◆ WORK ITEM:
Only a number is expected in reply: the count of lines below where the word "will" occurs.

Collected data entries:
Content starts

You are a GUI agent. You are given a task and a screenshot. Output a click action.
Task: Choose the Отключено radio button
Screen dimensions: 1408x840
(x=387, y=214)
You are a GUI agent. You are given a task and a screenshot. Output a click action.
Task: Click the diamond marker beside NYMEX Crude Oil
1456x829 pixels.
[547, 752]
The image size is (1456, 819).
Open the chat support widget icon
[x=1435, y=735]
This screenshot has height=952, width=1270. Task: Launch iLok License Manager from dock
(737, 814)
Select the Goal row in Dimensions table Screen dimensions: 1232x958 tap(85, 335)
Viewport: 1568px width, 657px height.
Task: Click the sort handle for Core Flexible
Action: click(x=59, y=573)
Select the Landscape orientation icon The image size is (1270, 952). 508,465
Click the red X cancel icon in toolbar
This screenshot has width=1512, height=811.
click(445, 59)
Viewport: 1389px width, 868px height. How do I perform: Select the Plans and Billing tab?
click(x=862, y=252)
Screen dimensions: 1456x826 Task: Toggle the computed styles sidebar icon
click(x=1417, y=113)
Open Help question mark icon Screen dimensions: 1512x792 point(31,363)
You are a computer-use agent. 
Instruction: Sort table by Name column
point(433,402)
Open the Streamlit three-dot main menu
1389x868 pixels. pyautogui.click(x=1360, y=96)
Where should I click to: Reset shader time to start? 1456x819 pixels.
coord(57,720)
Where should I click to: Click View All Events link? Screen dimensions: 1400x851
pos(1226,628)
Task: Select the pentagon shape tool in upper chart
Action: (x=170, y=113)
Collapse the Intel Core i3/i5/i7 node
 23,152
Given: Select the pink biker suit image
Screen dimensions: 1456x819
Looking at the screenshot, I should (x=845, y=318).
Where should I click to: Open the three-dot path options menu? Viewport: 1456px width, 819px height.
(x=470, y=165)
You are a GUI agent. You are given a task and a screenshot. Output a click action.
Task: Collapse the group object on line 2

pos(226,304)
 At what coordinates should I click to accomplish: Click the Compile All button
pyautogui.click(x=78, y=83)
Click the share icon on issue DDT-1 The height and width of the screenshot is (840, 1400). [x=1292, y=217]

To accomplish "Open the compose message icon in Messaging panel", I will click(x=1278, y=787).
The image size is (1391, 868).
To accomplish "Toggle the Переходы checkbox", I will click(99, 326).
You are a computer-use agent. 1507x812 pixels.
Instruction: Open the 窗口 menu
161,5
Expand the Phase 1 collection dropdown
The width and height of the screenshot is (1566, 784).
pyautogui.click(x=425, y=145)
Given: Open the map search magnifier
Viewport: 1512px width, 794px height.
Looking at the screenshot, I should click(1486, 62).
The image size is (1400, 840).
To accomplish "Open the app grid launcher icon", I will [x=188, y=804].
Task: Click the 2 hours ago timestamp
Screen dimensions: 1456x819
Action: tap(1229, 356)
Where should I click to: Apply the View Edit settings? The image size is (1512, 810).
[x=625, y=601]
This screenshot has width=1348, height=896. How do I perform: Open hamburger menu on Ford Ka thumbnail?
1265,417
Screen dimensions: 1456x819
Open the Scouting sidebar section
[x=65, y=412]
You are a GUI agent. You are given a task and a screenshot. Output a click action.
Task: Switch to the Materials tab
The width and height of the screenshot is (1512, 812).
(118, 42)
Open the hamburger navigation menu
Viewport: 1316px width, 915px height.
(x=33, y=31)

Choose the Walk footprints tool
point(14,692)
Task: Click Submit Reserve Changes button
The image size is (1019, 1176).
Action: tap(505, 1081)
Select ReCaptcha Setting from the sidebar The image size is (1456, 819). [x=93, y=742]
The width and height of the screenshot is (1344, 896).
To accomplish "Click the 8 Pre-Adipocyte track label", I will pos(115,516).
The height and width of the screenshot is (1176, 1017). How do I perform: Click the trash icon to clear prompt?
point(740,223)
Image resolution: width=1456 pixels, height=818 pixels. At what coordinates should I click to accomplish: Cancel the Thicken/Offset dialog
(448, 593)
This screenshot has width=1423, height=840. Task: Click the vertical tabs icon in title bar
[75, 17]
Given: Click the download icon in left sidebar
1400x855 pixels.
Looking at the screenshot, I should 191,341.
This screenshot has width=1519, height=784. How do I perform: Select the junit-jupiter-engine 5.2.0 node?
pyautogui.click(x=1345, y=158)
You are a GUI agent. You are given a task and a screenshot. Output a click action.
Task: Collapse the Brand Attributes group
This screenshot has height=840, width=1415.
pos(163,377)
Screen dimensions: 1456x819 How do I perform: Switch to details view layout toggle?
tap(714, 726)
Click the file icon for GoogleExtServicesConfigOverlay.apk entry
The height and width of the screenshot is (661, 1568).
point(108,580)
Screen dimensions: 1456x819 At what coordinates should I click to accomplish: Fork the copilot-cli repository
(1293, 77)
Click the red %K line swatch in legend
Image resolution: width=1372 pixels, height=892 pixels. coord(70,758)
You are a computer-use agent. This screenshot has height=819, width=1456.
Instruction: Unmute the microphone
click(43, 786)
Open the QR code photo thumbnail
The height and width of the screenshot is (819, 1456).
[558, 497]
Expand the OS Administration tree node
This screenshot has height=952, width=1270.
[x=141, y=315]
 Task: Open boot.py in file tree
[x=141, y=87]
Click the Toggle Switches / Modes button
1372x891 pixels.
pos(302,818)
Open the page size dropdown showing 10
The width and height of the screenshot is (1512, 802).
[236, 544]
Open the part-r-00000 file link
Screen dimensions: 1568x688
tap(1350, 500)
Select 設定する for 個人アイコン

Content ends

◆ REPLY:
4